● **Actions to take**
• 1. According to the article on the midwifery student's PPE drive, what name did the initiative take?
• 2. Carry on the article about the midwifery student's PPE drive from the point where it ends.

● **Excerpted text**
This story is part of the “Making a difference” series, in which we shine a spotlight on the many ways—both big and small—that UBC community members are helping with the response to COVID-19. Share your story with us at email@example.com.
Midwifery student Emily Baxter’s living room looks a bit different these days. Along with the usual evidence of a busy life of a mom and her three kids, it has also been a collection point for loads of donated personal protective equipment (PPE) destined for midwifery clinics in communities across B.C. since March.
As a fourth-year student in the UBC Bachelor of Midwifery program, Baxter’s clinical placement was unexpectedly cut short in mid-March because of COVID-19. She found herself looking for a way to help her colleagues in the midwifery community before graduating and starting practice in May.
She quickly identified a pressing need: PPE – such as masks, surgical gowns and surgical caps – for midwives doing home visits and providing home births to healthy, low-risk clients during the pandemic.
“Choice of birthplace is so important in midwifery,” Baxter says. “I knew that midwives would continue to have access to PPE while they were working in hospitals during COVID-19. But I also saw that without sufficient PPE for their practices, midwives would be challenged to continue to provide home births and home visits.”
So, she decided to do something about it.
Reaching out to her contacts in the community, she connected with a grassroots network of volunteers eager to contribute their skills, time and materials by sewing reusable caps and gowns, as well as non-surgical face masks. Along with the home-sewn PPE, Baxter also found herself coordinating the collection and distribution of other PPE such as disposable surgical masks donated by members of the community eager to help. The Masks to Midwives initiative was born, and quickly gained momentum.

● **Material shown**
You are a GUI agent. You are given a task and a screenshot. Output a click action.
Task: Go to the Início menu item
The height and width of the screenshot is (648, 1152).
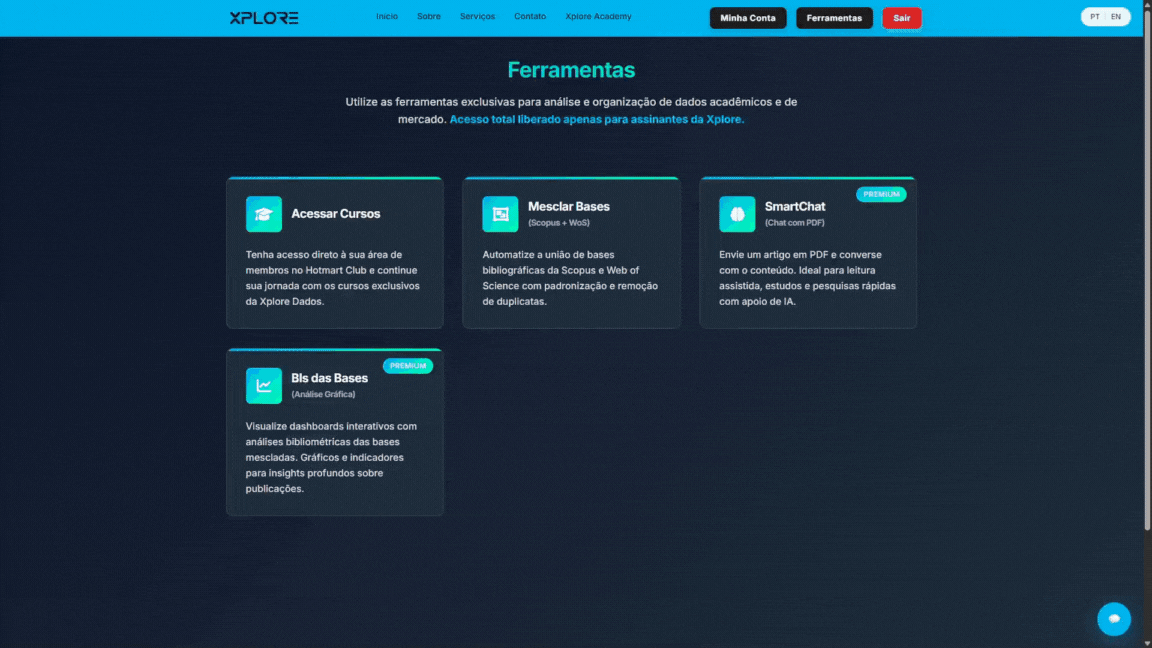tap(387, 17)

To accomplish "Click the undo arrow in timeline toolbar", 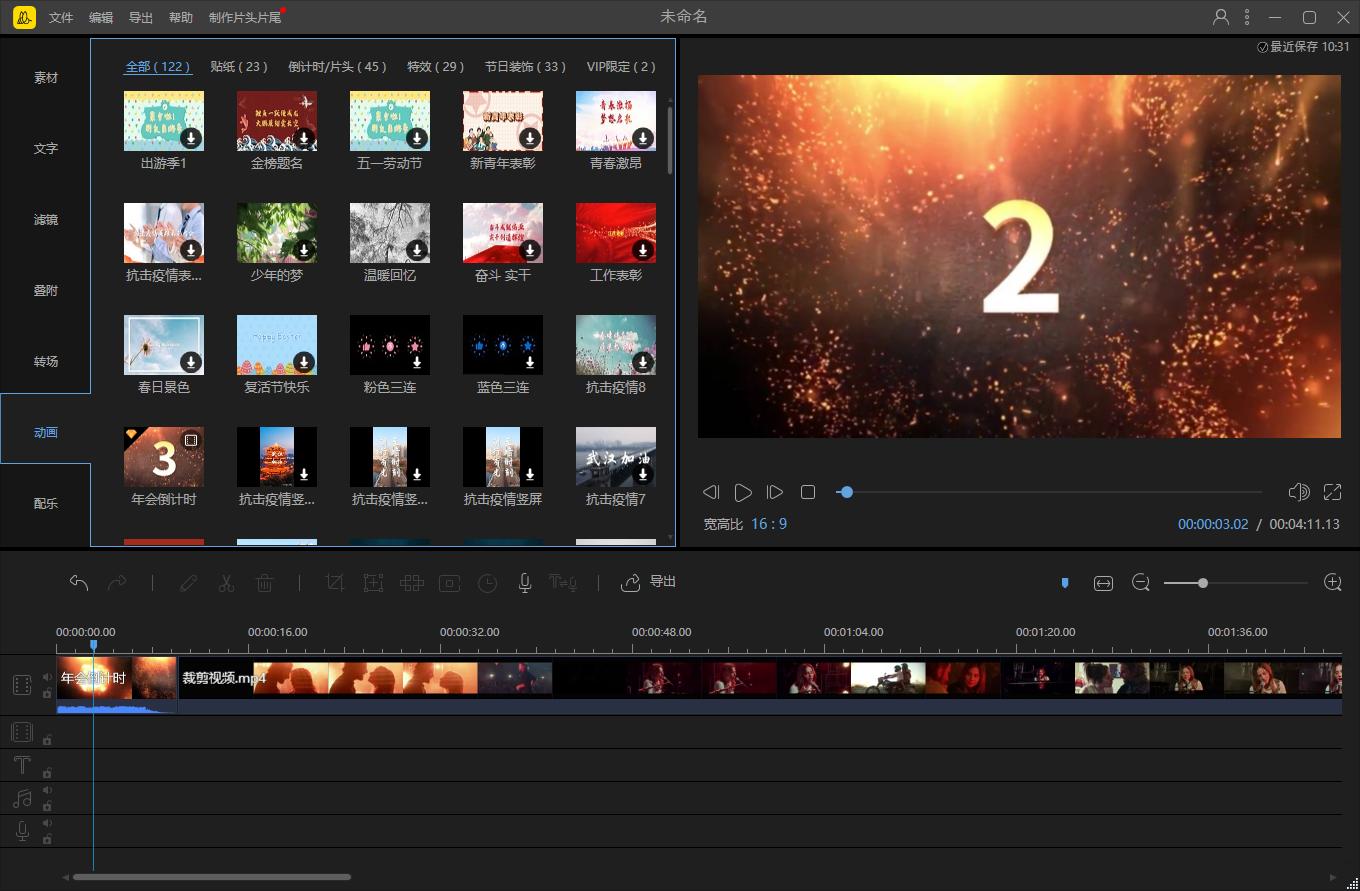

* * *

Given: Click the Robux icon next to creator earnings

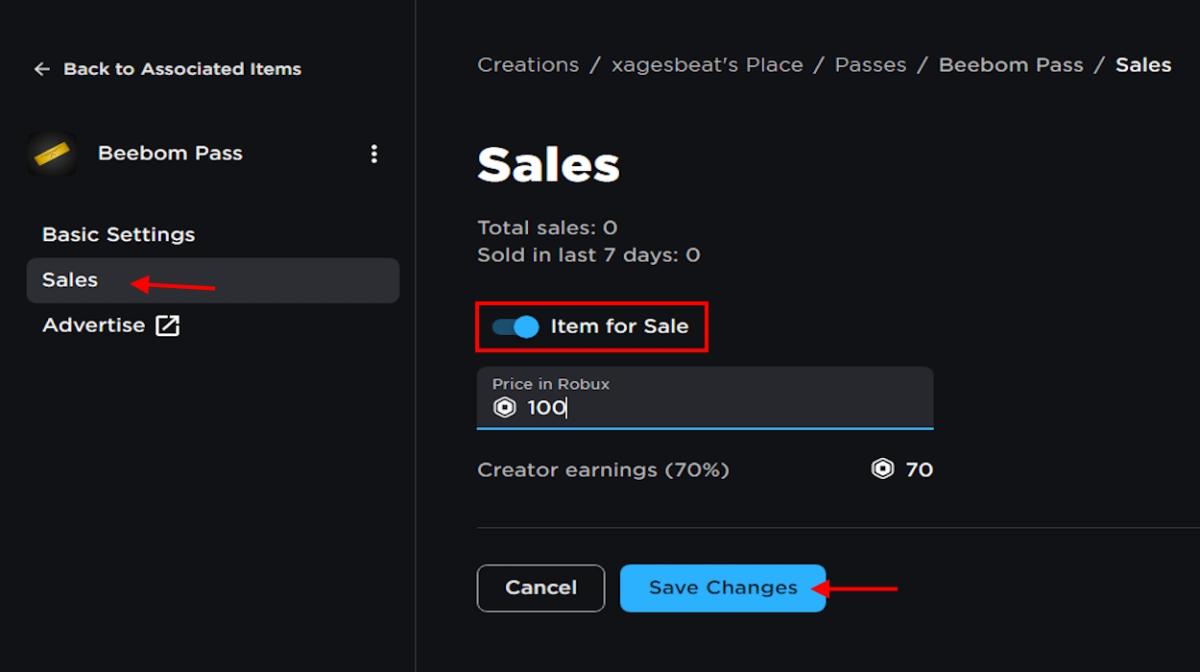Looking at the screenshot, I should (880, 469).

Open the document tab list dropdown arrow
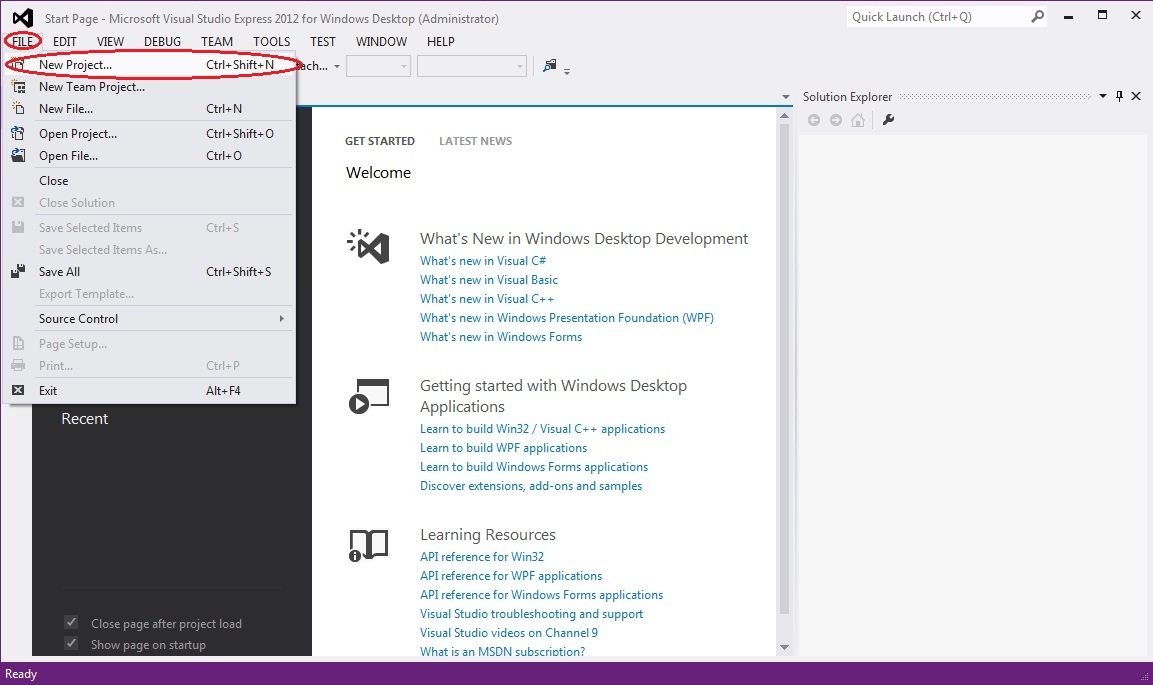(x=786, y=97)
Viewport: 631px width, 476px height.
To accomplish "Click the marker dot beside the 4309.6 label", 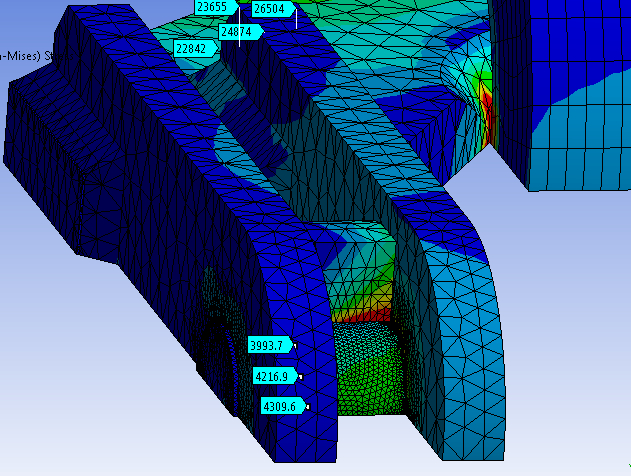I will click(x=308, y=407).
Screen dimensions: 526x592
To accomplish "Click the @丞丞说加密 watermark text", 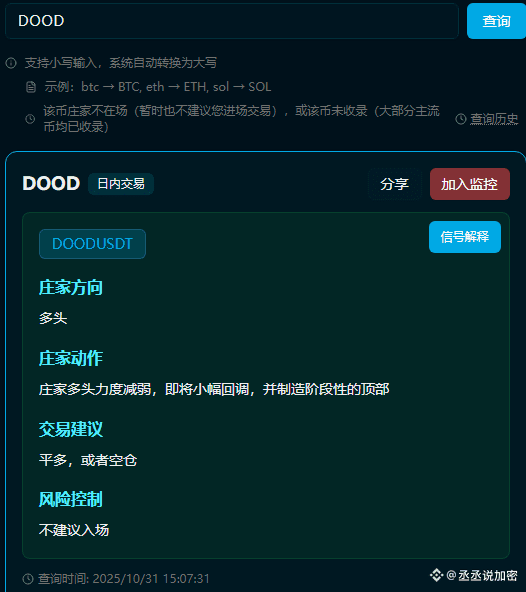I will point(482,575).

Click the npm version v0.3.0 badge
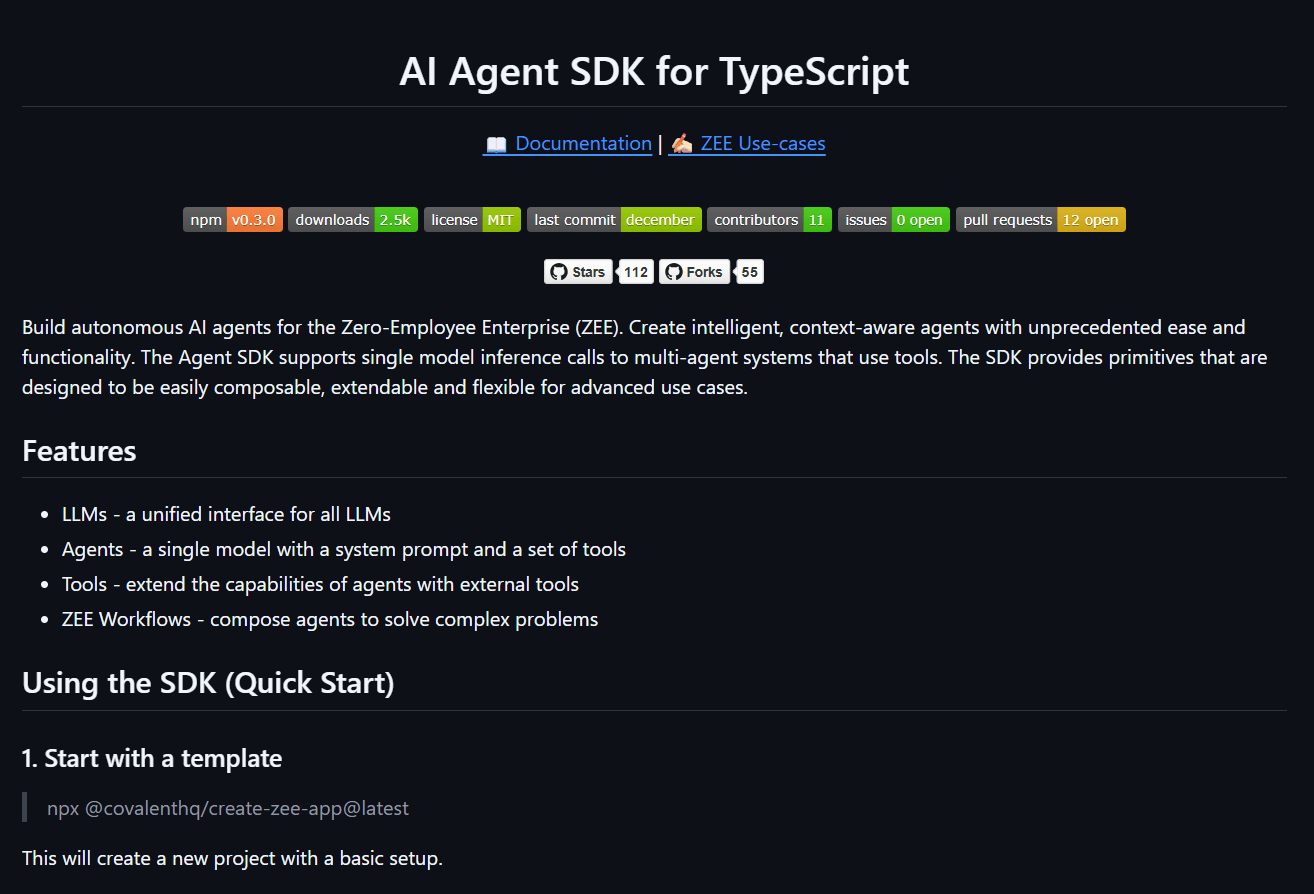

● **Results for each task**
• 1. Masks to Midwives

• 2.
Working with Alison Campbell, interim lead and instructor in the midwifery program, Baxter set-up a Facebook group to help coordinate requests and distribution. In addition to many individual volunteers, donations were also collected from organizations such as the Taiwanese Canadian Women’s Association of Vancouver.
With the help of five of her fellow midwifery students, who are part of the UBC Midwifery COVID-19 Volunteer Relief task force, Baxter is collecting the items to be safely distributed.
“My house has been the assembly station for all of these things,” she says with a laugh. “It just kind of evolved that way.”
To date, Baxter and her fellow volunteers have distributed more than 200 reusable surgical cap and gown sets, 2,000 surgical masks and 150 home-sewn masks to more than 40 midwifery practices in communities around B.C., including in Vancouver, Victoria, Salt Spring Island, Kelowna, Cranbrook and others. Her goal is to supply 50 more practices with sufficient PPE before she begins working.
“When something like this is happening – when there is crisis – it feels good to be part of the team that’s helping, instead of watching from the sidelines,” she says. “I can’t wait to start practicing as a midwife and to be working with clients; until then, this is what I can do to contribute.”